1753-06-16, de Franz Varrentrapp à Graf Johann Karl Philipp von Cobenzl.

Monseigneur,

J'ai eu l'honneur d'écrire à votre Excellence par le Courrier d'hier, et comme c'étoit à la réquisition de Mr de Voltaire et en sa présence que j'ai écrit la Lettre, je n'ai pas pu m'expliquer autrement.
La présente servira donc en quelque façon d'éclaircissement.

Mr de V. qui avoit appris l'accueil gracieux dont Votre Excellence m'honoroit, avoit attendu après mon retour avec impatience. N'étant retourné que Dimanche passé, je me rendis chés lui il y a trois jours. Je trouvois un homme sec comme une alumette, et plongé dans un chagrin affreux et morne, qui lui cause une altération de santé. Les premiers Discours ne rouloient que sur la Littérature, peu à peu il entremêla des plaintes générales sur la Disgrâce, qui lui étoit survenue dans cette Ville. Je fis semblant de n'en rien savoir, quoique j'en étois déjà informé, avant que de le voir venir. Après lui avoir fait offre de service dans l'état valétudinaire où il se trouvoit, et tout ce qui dépendoit de moi, je le quittois avec Promesse de répéter mes visites, autant qu'il me seroit possible et que mes affaires pourroient le permettre.

De retour chés moi, je fis mes réflexions, & me persuadois, que la Cour Impériale pourroit peutêtre tirer divers éclaircissemens avantageux de cet Exfavori, en qui en outre je croiois remarquer des Sentimens très animés. Cette Idée m'engagea de remplir mes Promesses, et je me rendis chés lui avanthier et hier il me pria de vouloir prendre le diner chez lui, que j'acceptois d'autant plus volontiers, que cette occasion me procureroit celle d'apprendre à connoitre sa Nièce, qui l'étoit venu joindre ici de Paris, & de nous rendre plus familiers. Notre connoissance étant devenuë plus confidente, il commença à s'ouvrir d'avantage sur ce qui lui étoit arrivé en cette Ville. Voici le récit qu'il m'en fit:

Que le Ministre Prussien résident ici, Mr de Freytag, accompagné de Mr Rucker, le Bourguemaitre, l'étoient venu voir, que le 1r au nom du Roy son maitre lui avoit demandé l'extradition de divers Pappiers, qu'il avoit remis d'abord; de même que les Poésies et autres Ouvrages imprimés du Roi de Prusse, que malheureusement il n'avoit pas avec lui, mais parmi ses Hardes, qu'il avoit envoié à Hambourg pour passer par mer en France. Que Mr de Freytag lui avoit là dessus déclaré: qu'ainsi il ne pourroit point partir d'ici, qu'après lui avoir remi le Livre en question, et qu'il devoit se mettre en devoir de le faire venir. Qu'au surplus ledt sr de Freytag lui avoit enjoint un Ordre de sa part et signé de sa main (qu'il m'a fait voir en original), portant ce qui suit: Quand Mr de V. aura remis les Poésies et autres Oeuvres du Roy au ministre Prussien de Freytag, il pourra partir quand bon lui semblera.

### Données fournies

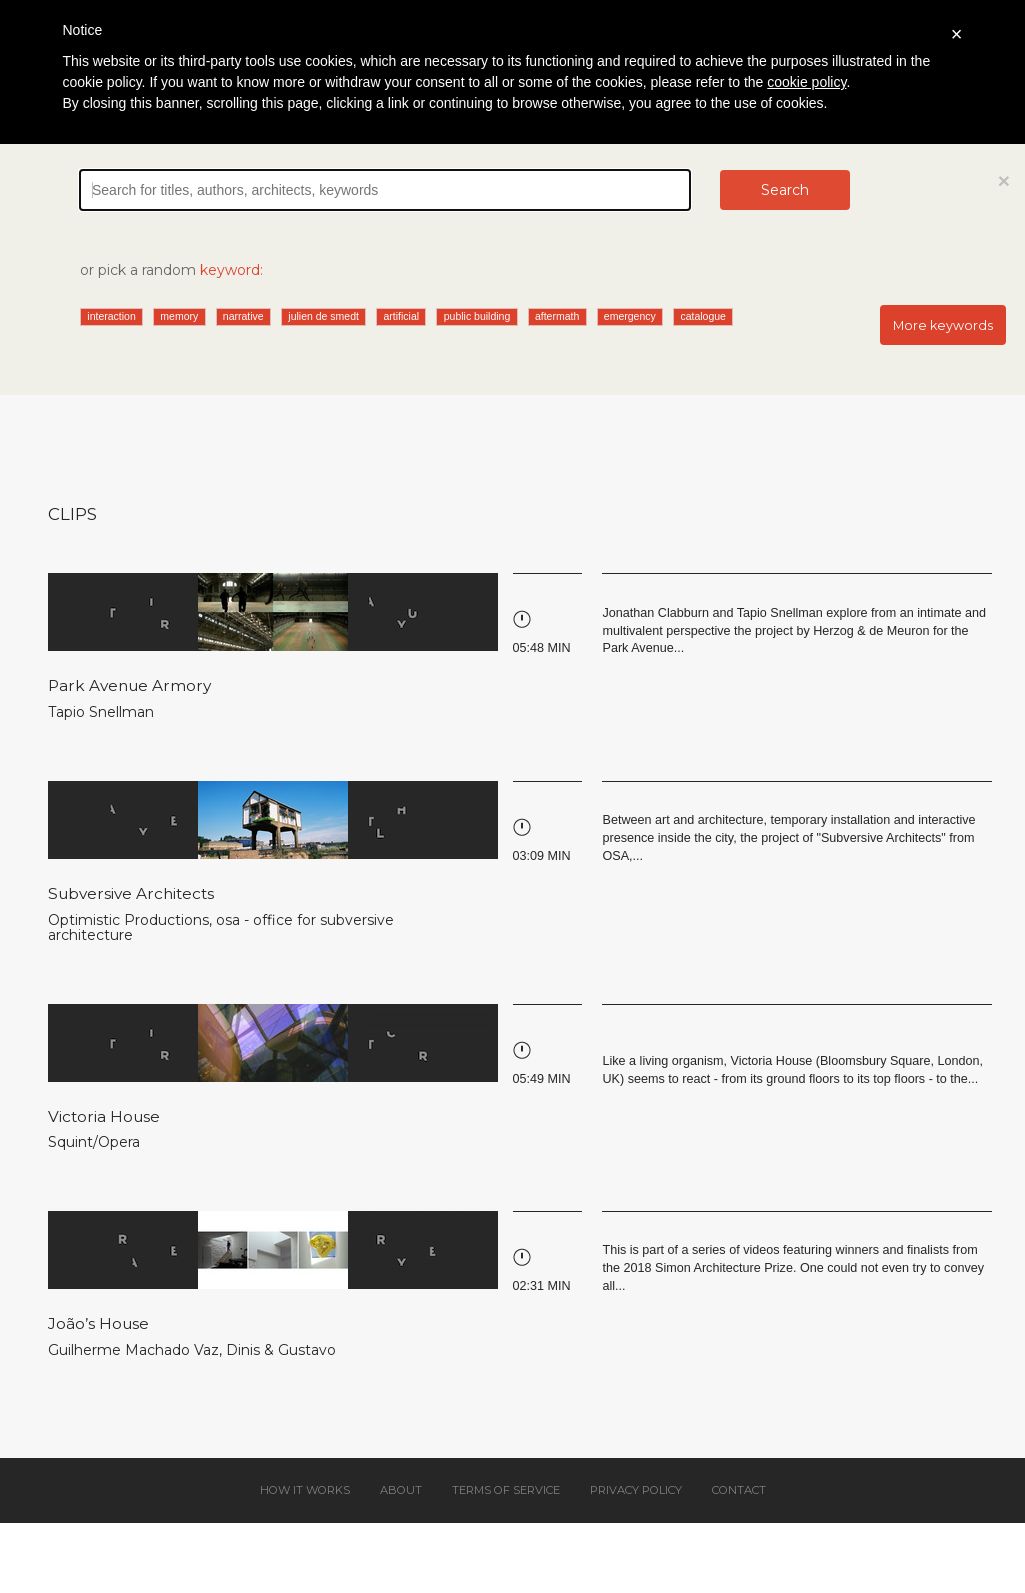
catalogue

### Consigne
Résumez en deux phrases la lettre de Varrentrapp au comte de Cobenzl.

### Réponse
Varrentrapp écrit au comte de Cobenzl pour éclaircir la lettre de la veille, rédigée à la demande de Voltaire et en sa présence, et raconte ses visites chez Voltaire, qu'il a trouvé très maigre et plongé dans un chagrin qui nuit à sa santé. Voltaire lui a confié que le ministre prussien Freytag, venu avec le bourgmestre Rucker, lui avait réclamé au nom du roi des papiers ainsi que les poésies et autres ouvrages du roi de Prusse, et lui avait remis un ordre signé disant qu'il ne pourrait partir qu'après avoir rendu ces ouvrages.